§ **What is required**
Each line in the listing below that contains "flag" should be returned.
═══ Supplied records ═══
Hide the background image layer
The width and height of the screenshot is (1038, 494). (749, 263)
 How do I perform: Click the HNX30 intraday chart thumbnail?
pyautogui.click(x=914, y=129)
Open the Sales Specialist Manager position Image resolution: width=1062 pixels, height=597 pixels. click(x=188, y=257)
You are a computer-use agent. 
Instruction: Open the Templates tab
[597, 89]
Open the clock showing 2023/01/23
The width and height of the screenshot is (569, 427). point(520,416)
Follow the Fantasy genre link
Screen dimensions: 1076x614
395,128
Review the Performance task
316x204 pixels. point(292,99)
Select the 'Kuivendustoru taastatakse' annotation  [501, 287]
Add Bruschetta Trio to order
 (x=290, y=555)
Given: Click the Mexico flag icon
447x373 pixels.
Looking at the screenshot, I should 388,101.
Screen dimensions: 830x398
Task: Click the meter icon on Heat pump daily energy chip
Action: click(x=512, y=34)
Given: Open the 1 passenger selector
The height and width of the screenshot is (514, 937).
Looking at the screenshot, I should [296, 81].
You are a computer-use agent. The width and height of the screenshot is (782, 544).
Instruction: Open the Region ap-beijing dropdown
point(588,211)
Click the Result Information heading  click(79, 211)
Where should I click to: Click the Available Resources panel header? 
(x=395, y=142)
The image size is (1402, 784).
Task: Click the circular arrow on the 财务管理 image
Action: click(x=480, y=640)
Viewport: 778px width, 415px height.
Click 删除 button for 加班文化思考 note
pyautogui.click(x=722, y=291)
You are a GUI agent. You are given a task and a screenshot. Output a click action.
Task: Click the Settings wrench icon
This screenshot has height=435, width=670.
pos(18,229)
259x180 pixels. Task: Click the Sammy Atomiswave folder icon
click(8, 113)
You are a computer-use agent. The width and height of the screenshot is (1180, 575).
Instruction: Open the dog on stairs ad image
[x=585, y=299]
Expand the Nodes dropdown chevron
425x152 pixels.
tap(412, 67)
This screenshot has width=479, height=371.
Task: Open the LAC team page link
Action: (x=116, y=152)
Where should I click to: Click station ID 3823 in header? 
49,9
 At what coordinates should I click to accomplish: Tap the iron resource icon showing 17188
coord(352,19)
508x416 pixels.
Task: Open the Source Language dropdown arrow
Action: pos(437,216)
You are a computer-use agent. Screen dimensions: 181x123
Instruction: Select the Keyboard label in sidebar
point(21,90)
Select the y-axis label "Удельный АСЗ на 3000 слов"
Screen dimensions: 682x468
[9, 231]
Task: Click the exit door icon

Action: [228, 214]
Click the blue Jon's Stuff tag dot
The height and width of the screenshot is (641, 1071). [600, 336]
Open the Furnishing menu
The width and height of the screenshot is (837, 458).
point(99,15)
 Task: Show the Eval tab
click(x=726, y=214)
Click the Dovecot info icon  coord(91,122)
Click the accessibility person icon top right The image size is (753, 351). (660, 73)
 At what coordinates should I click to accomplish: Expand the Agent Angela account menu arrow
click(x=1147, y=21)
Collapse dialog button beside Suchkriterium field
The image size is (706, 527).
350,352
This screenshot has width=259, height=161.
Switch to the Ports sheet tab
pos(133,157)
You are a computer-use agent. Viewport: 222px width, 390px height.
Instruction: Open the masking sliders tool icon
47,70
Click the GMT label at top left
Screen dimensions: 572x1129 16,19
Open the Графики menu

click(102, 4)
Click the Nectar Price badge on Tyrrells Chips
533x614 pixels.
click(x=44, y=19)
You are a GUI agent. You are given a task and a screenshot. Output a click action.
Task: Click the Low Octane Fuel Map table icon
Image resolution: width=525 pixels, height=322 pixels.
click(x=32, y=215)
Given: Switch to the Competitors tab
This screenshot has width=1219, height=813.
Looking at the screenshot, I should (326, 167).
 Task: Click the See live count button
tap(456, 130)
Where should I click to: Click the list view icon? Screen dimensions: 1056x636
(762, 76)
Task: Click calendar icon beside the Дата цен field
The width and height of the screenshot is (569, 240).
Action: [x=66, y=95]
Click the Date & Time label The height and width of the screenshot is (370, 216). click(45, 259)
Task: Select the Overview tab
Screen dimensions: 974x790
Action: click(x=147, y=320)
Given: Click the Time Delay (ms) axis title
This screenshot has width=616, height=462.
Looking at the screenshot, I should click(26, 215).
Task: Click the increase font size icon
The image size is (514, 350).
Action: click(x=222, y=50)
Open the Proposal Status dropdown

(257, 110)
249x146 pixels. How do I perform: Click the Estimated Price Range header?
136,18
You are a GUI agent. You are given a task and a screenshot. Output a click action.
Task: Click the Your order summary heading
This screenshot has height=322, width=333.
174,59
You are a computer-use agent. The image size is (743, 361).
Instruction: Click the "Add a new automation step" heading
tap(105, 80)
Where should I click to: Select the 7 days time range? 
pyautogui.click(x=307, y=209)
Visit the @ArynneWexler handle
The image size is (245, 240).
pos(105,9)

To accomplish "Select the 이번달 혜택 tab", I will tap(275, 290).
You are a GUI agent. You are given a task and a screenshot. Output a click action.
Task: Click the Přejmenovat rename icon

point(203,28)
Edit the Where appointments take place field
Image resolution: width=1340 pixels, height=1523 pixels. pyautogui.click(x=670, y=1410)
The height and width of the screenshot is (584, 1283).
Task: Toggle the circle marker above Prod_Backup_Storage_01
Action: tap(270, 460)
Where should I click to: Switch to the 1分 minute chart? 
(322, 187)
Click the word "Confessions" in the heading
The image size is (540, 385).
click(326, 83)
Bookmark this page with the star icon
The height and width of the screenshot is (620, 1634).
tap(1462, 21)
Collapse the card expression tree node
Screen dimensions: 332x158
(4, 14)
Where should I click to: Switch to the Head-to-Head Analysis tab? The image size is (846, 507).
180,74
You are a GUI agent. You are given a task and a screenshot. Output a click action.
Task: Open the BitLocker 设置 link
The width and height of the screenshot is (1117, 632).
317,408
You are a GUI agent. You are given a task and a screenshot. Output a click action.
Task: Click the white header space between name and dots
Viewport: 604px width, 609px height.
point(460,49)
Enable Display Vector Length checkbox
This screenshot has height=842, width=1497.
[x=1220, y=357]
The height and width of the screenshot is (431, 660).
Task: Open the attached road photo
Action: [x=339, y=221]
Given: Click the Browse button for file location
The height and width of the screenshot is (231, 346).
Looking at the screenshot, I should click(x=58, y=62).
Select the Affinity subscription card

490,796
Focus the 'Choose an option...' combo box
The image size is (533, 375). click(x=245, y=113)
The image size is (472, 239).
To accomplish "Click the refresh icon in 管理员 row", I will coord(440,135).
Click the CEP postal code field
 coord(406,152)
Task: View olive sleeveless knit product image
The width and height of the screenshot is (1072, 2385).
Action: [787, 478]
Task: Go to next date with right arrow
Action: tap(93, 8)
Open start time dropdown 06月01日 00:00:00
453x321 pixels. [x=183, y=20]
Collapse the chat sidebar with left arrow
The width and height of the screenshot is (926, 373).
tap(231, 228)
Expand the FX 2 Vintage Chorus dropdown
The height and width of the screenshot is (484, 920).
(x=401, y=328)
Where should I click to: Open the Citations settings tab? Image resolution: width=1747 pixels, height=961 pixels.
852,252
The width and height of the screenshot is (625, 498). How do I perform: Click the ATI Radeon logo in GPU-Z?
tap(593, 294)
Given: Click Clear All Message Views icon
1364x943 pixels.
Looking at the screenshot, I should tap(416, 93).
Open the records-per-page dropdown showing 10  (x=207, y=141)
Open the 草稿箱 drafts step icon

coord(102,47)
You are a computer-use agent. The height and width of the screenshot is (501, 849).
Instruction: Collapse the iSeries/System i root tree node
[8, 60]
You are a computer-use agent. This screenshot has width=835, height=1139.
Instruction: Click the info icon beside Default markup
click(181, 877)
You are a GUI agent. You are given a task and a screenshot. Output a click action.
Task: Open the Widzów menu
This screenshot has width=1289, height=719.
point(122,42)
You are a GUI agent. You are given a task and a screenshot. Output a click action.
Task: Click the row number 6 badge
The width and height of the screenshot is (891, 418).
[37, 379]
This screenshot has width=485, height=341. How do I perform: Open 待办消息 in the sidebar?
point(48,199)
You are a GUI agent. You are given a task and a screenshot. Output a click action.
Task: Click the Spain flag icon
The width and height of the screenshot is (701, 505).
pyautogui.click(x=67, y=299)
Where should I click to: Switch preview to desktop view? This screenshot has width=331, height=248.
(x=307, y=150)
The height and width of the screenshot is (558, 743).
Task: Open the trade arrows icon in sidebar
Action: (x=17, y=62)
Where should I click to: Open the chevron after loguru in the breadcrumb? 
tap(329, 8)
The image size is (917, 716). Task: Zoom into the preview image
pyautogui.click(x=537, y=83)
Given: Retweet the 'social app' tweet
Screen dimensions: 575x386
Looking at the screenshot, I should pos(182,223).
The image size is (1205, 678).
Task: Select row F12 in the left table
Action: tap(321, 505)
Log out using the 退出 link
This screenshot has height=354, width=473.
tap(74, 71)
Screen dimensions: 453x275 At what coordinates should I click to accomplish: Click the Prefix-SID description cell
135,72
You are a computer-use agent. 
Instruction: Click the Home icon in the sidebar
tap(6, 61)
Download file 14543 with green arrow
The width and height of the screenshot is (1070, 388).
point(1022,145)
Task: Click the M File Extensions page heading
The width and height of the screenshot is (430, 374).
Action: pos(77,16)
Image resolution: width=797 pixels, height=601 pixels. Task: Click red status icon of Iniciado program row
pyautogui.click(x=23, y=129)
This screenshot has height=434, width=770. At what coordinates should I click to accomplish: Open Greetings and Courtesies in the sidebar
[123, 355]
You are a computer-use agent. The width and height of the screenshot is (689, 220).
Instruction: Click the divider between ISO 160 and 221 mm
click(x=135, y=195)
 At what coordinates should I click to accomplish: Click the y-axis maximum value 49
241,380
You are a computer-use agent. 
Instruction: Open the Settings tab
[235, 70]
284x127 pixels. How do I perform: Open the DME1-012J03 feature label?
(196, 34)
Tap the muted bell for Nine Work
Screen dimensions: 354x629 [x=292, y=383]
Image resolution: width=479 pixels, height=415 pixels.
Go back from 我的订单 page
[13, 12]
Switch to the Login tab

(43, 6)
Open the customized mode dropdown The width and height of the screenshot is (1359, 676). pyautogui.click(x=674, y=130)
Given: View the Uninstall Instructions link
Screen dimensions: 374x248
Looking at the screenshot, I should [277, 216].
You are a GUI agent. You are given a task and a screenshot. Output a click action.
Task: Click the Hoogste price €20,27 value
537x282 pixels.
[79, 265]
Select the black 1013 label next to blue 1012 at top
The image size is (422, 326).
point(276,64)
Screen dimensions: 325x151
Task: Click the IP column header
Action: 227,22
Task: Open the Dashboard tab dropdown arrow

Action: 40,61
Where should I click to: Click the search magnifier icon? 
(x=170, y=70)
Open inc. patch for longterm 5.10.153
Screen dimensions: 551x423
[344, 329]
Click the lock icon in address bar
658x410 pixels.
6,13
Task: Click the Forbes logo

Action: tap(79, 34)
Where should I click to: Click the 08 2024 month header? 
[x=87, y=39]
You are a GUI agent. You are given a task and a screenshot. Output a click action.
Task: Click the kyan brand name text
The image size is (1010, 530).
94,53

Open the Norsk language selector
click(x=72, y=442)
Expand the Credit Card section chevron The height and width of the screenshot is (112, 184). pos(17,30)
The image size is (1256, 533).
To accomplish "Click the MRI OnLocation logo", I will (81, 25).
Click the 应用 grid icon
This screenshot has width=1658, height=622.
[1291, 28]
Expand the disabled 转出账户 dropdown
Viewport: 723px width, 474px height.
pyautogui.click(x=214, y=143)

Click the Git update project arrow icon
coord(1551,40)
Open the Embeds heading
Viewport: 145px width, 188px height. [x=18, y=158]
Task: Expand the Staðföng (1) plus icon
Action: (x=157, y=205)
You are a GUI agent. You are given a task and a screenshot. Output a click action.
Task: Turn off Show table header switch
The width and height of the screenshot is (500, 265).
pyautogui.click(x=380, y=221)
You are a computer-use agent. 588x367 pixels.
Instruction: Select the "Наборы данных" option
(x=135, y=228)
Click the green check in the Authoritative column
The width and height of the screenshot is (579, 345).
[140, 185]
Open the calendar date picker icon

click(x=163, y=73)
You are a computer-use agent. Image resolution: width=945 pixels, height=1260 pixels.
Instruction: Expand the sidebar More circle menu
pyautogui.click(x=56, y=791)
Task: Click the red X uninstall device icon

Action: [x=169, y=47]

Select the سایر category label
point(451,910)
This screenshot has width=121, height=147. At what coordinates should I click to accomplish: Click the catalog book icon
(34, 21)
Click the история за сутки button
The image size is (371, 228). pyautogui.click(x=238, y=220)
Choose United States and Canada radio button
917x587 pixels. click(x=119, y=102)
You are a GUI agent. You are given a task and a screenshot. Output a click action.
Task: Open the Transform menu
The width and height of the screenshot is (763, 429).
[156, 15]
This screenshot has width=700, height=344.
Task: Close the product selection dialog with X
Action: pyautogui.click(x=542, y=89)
═══
§ **Task solution**
Given: Click the Mexico flag icon
Task: Click the Spain flag icon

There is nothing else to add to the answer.